Se sono comparsi dei sintomi però non serve aspettare ed è bene procedere innanzitutto a una visita e a un colloquio con un medico.



Una sifilide non diagnosticata e non trattata in modo tempestivo può nel tempo andare a danneggiare il sistema cardiocircolatorio, organi come il fegato, il cervello che è esposto a danni anche irreversibili, ossa, articolazioni e capacità motorie.

La VDRL può essere eseguita anche prima di quaranta giorni: è un test veloce, facile ed economico, ma spesso offre come risultato un falso positivo, nel qual caso bisognerà procedere a esami più specifici che confermino (oppure no) il risultato.

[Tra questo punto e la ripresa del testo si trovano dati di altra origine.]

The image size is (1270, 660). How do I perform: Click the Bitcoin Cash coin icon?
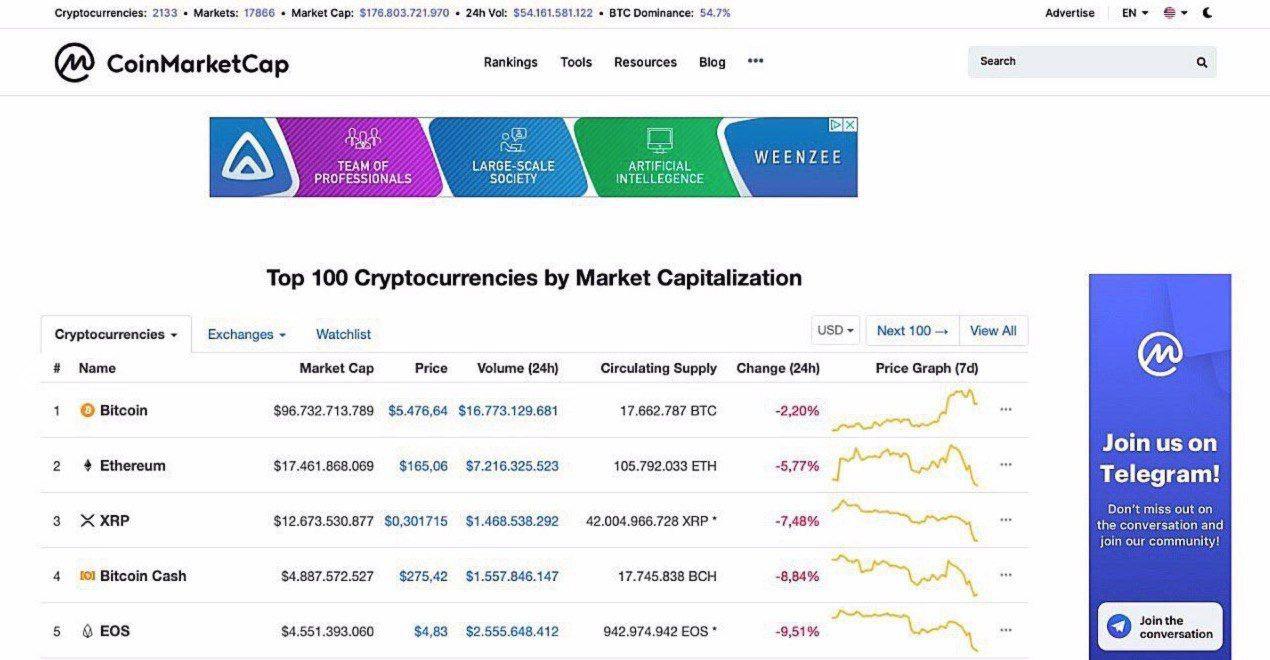[87, 576]
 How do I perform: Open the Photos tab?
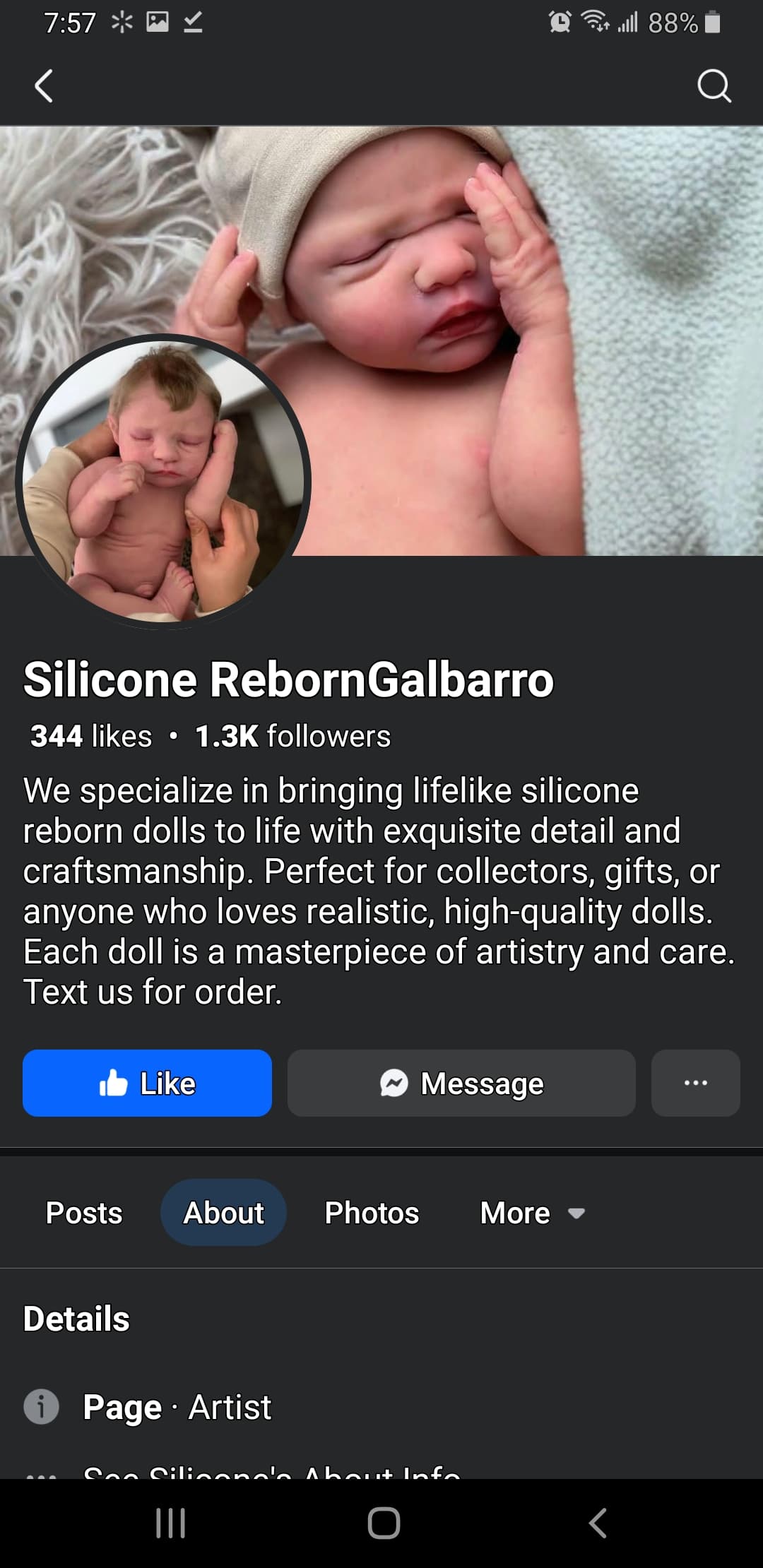coord(372,1212)
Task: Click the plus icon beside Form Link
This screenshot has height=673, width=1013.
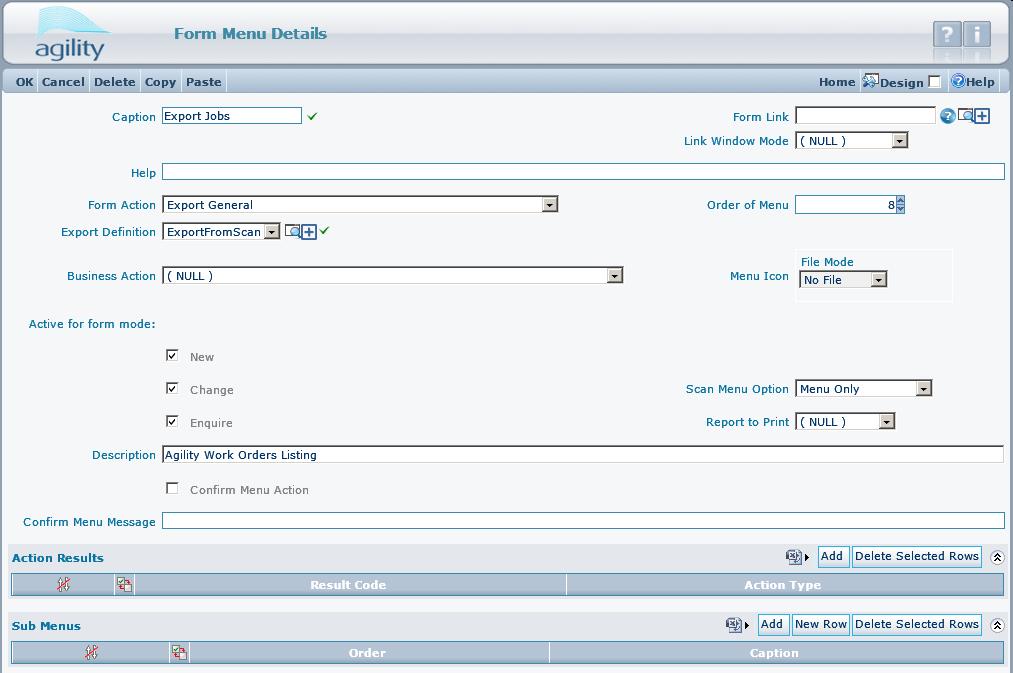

Potrebbero essere indicati altri test, che sono di screening o di conferma (di altri esami associati ad essi oppure già condotti con risultato positivo). Tra questi sentirai parlare di EIA (Enzyme Immuno Assay), di FTA-ABS (Fluorescence Treponemal Antibody Absorption Test) o di RPR (Rapid Plasma Reagines).

Oggi esistono in commercio test di auto-diagnosi domestica, molto simili ai test di gravidanza, solo che funzionano con un paio di gocce di sangue anziché con le urine.

Questi test non possono offrire le stesse garanzie di esami condotti e interpretati da un laboratorio medico – che analizza anche le lesioni - e trattandosi di una malattia pericolosa e grave, consigliamo di rivolgersi al proprio dottore, al ginecologo oppure a un consultorio, anche solo al comparire di una lesione cutanea sospetta. Ci sono centri appositi per la diagnosi precoce delle malattie veneree, gestiti da specialisti dermatologi e ginecologi a cui ci si può rivolgere in anonimato.

Il risultato positivo: se il test di conferma definitivo riscontrerà la presenza del batterio che causa la sifilide, si sarà sottoposti a una terapia antibiotica, la più comune è a base di penicillina. In questo caso dovranno essere avvisati tutti i partner sessuali degli ultimi tre mesi (dalla comparsa dei sintomi) perché possano a loro volta procedere a un esame diagnostico. Si diventa immuni alla sifilide dopo averla curata? No, le precauzioni continuano perché ci si può ammalare più volte nel corso della vita.